Segment Start: Dataset records

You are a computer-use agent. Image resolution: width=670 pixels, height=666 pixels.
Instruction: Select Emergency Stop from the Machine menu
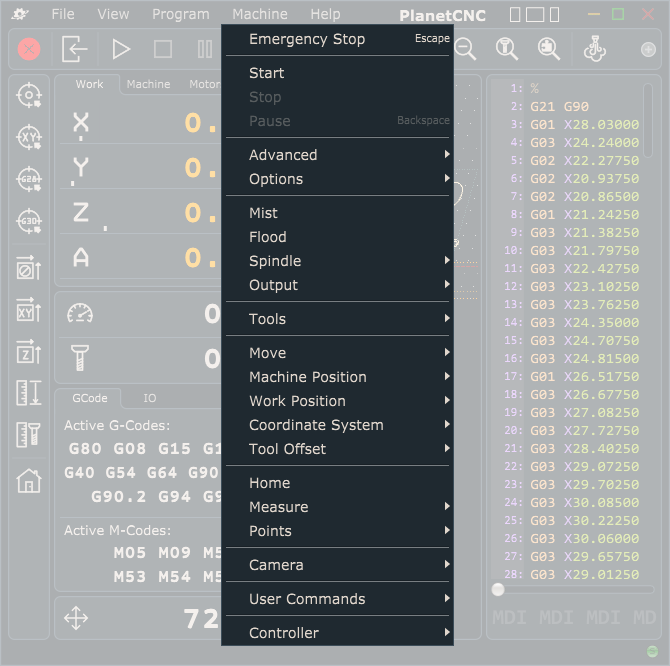click(x=307, y=39)
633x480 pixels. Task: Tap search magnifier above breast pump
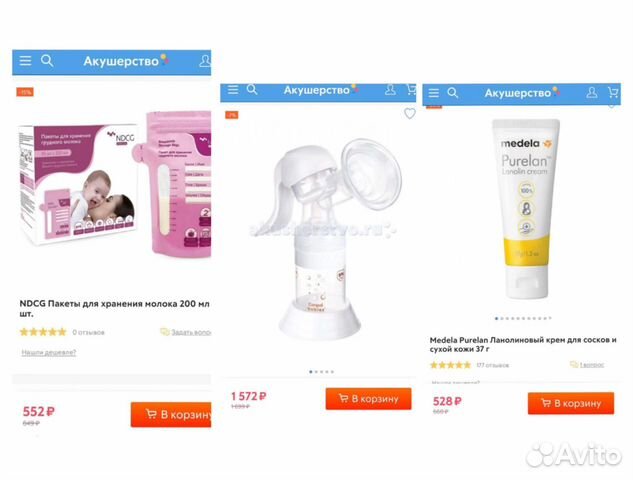point(252,89)
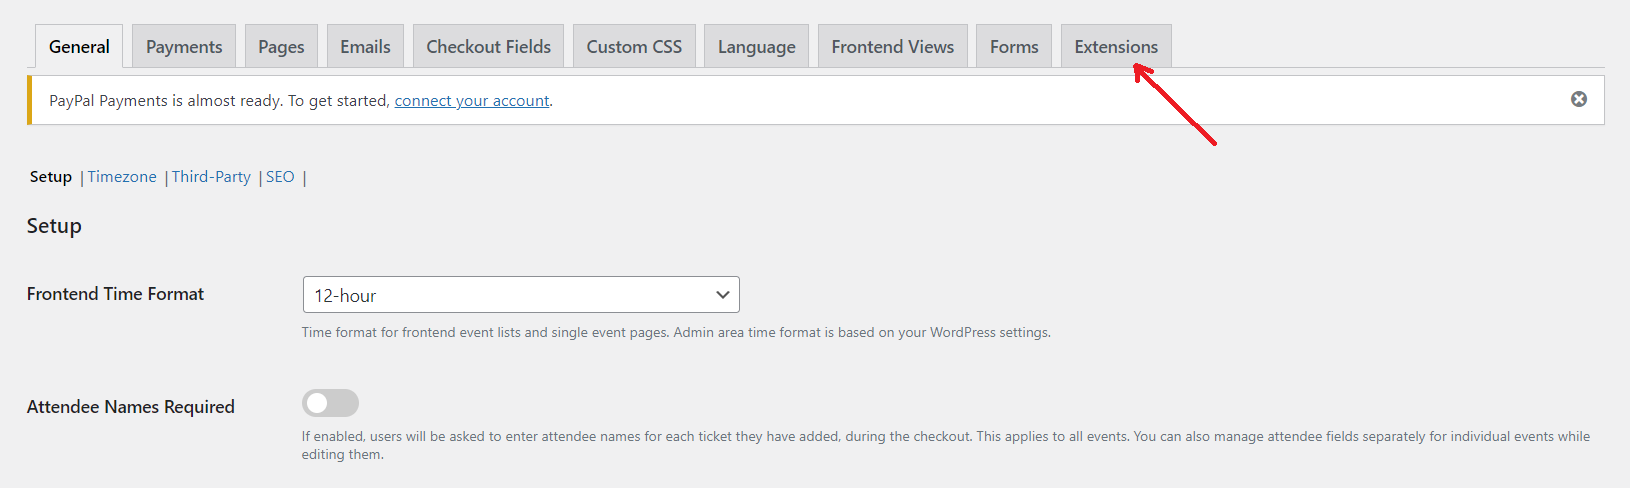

Segment End: Dataset records

* _Action item_
Set down the records exactly, without the pictures.

* _Result below_
You are a computer-use agent. Image resolution: width=670 pixels, height=666 pixels.
Instruction: Select Emergency Stop from the Machine menu
click(x=307, y=39)
633x480 pixels. Task: Tap search magnifier above breast pump
point(252,89)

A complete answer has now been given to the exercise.